# [TASK DETAILS]
Please count how many lines in the listing below contain the word "column", treating case as significant, and give only that number.

------------------------

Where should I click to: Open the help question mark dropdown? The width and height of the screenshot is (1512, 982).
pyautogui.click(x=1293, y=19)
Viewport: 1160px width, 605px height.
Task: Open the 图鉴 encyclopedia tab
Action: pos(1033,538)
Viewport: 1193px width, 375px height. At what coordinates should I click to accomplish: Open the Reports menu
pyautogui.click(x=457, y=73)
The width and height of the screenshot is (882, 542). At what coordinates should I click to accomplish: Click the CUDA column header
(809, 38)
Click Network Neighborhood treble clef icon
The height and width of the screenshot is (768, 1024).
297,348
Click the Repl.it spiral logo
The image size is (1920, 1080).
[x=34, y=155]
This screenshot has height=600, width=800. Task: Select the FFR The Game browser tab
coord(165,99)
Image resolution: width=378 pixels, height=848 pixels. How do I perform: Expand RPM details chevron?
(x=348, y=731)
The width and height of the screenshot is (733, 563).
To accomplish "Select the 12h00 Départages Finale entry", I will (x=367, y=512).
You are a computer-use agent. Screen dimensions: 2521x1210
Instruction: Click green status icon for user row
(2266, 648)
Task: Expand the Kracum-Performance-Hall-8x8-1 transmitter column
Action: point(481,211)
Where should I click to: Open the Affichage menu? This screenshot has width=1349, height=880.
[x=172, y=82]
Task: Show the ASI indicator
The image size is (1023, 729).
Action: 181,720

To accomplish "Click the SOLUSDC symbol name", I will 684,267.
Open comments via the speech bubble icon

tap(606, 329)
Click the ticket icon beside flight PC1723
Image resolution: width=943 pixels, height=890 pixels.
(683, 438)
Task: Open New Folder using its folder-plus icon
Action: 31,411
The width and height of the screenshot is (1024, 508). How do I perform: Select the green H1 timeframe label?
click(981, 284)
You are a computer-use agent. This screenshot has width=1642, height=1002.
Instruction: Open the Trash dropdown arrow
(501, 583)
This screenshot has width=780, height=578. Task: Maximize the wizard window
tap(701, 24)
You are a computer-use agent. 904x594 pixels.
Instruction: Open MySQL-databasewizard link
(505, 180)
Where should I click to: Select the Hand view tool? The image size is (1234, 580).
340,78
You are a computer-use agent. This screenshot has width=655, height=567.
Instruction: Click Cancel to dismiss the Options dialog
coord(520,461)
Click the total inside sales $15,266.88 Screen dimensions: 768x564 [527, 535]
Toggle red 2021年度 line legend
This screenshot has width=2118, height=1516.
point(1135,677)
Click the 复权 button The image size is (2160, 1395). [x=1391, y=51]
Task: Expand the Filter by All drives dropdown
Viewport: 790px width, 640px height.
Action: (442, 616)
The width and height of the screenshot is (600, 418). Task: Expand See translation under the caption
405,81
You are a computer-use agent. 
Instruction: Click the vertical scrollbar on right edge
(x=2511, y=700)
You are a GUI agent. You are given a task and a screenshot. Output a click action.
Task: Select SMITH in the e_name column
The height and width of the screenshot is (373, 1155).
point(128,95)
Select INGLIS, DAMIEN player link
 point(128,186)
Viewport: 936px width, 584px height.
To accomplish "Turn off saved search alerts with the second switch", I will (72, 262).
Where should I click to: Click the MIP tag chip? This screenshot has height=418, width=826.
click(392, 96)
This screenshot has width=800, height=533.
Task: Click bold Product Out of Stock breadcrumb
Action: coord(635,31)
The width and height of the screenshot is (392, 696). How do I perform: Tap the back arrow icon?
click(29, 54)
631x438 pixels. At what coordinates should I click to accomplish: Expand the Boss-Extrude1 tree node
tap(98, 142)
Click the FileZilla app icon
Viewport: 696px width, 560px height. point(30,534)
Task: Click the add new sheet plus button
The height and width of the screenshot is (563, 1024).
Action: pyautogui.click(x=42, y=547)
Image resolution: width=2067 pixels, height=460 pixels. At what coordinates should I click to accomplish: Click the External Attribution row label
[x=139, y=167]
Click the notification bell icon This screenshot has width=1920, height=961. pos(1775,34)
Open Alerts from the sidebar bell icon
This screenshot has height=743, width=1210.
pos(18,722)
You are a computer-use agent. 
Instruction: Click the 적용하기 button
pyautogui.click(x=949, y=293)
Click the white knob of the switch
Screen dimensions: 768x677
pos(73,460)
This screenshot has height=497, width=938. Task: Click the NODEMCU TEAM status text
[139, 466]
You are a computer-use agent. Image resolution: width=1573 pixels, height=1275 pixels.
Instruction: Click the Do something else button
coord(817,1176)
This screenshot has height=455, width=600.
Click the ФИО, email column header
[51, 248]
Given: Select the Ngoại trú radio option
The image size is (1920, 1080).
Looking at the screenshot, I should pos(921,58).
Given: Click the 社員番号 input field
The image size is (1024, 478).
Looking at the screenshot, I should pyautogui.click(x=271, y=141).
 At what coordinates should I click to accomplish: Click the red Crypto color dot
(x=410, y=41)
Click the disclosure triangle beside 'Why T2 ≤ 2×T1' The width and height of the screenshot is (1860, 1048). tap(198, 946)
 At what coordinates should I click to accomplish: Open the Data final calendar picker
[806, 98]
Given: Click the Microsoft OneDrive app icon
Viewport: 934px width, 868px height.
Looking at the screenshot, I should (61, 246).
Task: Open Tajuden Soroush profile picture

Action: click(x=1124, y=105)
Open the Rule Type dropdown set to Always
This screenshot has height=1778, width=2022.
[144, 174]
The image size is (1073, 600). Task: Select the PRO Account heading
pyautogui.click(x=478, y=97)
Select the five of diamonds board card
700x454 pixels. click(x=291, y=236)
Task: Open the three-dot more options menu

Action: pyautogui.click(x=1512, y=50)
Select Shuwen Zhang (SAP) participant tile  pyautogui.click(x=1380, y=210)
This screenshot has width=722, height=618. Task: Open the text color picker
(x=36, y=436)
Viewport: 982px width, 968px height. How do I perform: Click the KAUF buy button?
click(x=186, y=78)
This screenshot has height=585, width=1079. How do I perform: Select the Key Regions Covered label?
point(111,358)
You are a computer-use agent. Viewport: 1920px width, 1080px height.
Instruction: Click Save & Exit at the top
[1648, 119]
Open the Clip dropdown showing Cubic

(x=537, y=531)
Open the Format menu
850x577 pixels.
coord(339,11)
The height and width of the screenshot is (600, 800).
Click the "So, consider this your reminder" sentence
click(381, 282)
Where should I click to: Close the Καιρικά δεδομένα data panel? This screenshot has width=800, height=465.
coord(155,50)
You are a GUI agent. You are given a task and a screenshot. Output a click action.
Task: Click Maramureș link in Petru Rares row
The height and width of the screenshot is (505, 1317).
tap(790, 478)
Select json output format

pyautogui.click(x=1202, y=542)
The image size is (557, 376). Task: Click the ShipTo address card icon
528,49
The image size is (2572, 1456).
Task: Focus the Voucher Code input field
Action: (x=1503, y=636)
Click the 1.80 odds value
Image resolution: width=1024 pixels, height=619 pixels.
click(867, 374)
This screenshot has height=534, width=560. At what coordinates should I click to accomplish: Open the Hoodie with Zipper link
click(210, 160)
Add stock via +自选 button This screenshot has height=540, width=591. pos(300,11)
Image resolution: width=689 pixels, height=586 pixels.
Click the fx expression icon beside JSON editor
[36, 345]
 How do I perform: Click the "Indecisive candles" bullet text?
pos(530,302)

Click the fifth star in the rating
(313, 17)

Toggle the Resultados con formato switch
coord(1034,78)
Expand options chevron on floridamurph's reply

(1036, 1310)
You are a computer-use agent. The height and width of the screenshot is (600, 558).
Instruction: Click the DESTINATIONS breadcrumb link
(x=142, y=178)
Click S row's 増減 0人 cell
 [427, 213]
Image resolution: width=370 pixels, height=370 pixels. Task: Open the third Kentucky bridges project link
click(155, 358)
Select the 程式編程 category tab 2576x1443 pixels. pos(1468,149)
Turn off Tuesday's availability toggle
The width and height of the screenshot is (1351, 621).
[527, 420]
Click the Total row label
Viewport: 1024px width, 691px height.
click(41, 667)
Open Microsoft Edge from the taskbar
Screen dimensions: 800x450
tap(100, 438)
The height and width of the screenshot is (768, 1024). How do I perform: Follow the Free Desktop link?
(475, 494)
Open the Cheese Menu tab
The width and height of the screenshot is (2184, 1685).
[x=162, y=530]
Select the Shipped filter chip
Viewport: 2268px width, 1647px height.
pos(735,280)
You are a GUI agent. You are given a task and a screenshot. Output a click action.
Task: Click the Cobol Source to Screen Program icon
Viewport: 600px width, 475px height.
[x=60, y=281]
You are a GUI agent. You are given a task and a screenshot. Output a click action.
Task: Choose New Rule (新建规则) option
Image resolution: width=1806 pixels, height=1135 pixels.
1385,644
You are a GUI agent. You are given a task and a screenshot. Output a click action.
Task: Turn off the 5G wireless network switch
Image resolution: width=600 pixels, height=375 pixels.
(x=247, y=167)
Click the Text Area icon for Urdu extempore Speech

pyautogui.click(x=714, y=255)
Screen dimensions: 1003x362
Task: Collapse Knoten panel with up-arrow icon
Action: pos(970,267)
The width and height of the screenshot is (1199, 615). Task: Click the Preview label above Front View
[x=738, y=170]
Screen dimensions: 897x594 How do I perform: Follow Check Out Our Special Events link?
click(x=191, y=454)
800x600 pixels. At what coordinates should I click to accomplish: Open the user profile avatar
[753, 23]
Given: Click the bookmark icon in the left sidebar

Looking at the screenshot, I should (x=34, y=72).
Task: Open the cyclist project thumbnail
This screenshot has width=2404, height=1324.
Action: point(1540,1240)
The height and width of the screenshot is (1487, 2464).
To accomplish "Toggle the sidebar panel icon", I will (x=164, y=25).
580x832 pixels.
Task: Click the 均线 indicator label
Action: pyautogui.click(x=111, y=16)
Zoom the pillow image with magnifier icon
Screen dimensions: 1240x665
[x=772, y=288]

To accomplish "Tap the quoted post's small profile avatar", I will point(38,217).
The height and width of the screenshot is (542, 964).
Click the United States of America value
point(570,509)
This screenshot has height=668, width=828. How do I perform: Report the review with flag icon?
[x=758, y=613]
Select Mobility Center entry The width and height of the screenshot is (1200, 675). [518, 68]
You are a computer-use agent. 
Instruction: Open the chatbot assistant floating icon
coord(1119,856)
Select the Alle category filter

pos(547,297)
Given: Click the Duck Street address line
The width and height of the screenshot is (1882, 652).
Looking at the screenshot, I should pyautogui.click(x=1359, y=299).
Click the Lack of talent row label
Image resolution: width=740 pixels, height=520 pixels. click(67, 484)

------------------------

# [RIGHT ANSWER]
4